No significant alterations in the percentage of PCEs among total erythrocytes was observed in exposed mice, indicating that these exposure concentrations of chromium picolinate monohydrate did not induce bone marrow toxicity.

Applicant's summary and conclusion

Conclusions:

Interpretation of results (migrated information): negative
In male mice negative and in female mice equivocal for inducing chromosomal alterations in dividing mouse cells. A small increase in micronucleated NCEs noted in the highest exposure concentration group (50,000 ppm) of female mice was not significant at P=0.0396, but it resulted in a significant trend test (P=0.005) . Therefore, the findings inmice were considered equivocal.
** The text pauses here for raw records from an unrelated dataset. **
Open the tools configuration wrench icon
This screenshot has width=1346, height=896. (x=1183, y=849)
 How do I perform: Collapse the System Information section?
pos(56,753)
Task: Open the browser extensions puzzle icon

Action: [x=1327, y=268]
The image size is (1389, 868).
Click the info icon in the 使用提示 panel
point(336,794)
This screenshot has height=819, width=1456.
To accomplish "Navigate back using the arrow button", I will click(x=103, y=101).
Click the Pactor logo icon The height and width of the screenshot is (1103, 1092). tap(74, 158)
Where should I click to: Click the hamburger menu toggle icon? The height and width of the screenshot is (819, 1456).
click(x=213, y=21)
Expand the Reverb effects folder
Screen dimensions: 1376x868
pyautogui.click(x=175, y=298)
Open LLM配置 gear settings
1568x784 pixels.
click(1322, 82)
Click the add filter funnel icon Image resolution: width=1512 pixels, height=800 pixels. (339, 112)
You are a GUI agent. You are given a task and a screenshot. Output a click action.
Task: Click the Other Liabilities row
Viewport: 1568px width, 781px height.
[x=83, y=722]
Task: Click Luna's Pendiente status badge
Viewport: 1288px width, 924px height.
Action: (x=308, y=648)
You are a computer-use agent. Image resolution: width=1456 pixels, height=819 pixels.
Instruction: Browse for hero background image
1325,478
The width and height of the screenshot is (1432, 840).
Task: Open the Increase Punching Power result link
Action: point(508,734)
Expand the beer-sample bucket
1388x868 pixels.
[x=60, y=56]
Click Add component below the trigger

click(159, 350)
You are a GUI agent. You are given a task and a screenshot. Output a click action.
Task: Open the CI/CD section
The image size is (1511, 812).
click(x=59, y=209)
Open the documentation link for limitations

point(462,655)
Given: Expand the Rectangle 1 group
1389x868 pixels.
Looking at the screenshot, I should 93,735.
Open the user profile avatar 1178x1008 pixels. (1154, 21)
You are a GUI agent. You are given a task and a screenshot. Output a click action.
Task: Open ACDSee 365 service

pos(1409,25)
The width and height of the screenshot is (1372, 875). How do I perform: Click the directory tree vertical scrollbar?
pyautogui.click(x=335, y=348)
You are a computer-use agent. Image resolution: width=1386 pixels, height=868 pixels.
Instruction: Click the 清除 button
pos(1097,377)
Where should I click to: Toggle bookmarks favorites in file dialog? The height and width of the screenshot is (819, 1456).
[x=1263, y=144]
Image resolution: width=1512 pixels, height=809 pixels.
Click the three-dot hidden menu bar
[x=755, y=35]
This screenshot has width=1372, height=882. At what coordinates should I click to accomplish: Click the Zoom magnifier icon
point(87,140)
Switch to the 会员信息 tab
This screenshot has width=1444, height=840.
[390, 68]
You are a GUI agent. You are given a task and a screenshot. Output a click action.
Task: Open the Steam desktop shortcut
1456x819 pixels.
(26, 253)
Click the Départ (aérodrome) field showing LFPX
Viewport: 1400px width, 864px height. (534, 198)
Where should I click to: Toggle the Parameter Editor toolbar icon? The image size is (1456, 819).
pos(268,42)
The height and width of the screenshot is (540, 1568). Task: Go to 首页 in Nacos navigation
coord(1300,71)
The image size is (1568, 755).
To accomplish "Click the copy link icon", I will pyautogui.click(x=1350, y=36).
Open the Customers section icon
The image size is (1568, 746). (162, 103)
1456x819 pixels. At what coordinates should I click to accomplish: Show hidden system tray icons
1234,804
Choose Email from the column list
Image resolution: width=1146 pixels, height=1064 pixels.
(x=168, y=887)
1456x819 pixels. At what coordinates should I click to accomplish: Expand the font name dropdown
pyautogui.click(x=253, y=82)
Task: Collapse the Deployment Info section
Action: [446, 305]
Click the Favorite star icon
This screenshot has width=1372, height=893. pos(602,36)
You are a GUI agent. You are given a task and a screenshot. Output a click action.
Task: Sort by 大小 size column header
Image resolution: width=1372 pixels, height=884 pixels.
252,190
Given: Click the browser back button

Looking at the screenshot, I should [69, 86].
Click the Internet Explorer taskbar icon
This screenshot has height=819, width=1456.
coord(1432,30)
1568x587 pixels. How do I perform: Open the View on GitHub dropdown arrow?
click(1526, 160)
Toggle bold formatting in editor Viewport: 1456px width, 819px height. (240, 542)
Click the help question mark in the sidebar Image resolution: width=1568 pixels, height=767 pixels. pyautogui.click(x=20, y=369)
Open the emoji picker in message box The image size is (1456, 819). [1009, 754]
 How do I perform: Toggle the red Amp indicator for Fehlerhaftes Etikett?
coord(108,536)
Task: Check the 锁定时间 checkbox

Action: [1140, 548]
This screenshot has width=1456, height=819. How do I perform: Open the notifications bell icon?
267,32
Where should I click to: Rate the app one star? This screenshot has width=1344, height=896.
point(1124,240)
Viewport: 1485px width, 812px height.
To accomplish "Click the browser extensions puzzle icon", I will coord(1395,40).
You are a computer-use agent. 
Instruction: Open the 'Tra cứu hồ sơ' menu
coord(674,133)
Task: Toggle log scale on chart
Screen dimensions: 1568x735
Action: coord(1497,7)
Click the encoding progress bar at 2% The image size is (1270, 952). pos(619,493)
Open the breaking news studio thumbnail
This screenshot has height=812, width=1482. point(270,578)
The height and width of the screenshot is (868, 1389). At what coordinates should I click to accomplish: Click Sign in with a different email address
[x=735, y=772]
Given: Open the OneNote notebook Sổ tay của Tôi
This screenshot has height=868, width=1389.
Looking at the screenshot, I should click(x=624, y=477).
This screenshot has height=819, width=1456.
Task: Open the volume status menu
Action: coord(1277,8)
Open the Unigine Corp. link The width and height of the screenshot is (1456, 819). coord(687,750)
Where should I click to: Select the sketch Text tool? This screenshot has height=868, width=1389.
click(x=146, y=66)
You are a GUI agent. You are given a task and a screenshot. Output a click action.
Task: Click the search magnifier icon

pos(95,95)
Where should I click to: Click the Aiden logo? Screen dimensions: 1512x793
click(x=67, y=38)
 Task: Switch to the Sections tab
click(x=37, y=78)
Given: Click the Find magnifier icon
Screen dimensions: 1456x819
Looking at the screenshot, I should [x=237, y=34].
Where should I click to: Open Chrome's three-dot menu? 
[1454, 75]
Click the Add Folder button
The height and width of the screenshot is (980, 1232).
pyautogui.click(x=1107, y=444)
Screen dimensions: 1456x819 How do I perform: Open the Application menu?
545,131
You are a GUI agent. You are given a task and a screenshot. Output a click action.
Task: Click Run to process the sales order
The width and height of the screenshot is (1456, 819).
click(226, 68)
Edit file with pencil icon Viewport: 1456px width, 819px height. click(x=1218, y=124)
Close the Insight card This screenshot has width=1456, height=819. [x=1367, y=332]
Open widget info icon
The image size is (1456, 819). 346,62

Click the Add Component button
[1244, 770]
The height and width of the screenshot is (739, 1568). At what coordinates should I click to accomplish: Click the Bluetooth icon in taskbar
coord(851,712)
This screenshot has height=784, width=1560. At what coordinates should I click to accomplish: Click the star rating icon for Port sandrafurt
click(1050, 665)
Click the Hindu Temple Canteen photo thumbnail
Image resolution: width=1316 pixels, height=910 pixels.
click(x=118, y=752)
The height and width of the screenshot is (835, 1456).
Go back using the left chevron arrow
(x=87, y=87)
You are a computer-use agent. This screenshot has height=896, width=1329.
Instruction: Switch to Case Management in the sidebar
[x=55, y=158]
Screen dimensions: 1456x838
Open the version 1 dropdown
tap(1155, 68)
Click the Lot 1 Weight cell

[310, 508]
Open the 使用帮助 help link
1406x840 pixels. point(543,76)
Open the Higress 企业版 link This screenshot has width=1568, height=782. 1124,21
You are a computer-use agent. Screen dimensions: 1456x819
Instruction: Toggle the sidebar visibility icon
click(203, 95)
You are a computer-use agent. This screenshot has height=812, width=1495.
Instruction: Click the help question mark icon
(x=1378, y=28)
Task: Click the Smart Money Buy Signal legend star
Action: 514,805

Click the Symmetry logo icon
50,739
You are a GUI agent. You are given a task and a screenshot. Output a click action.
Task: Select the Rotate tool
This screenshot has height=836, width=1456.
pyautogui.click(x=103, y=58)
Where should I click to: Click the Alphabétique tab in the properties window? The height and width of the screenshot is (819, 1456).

No bone marrow toxicity was induced in male and female mice.

Executive summary:

No increase in the frequency of micronucleated NCEs was observed in male B6C3F1 mice administered chromium picolinate monohydrate (80 to 50,000 ppm) in feed for 3 months, indicating no potential for chromium picolinate monohydrate to induce chromosomal alterations in dividing cell populations in this test system. In female mice, however, the small increase in micronucleated NCEs noted in the highest exposure concentration group (50,000 ppm) was not significant at P = 0.0396, but it resulted in a significant trend test (P = 0.005) and, therefore, the test with chromium picolinate monohydrate was judged to be equivocal in female mice. No significant alterations in the percentage of PCEs among total erythrocytes was observed in exposed mice, indicating that these exposure concentrations of chromium picolinate monohydrate did not induce bone marrow toxicity.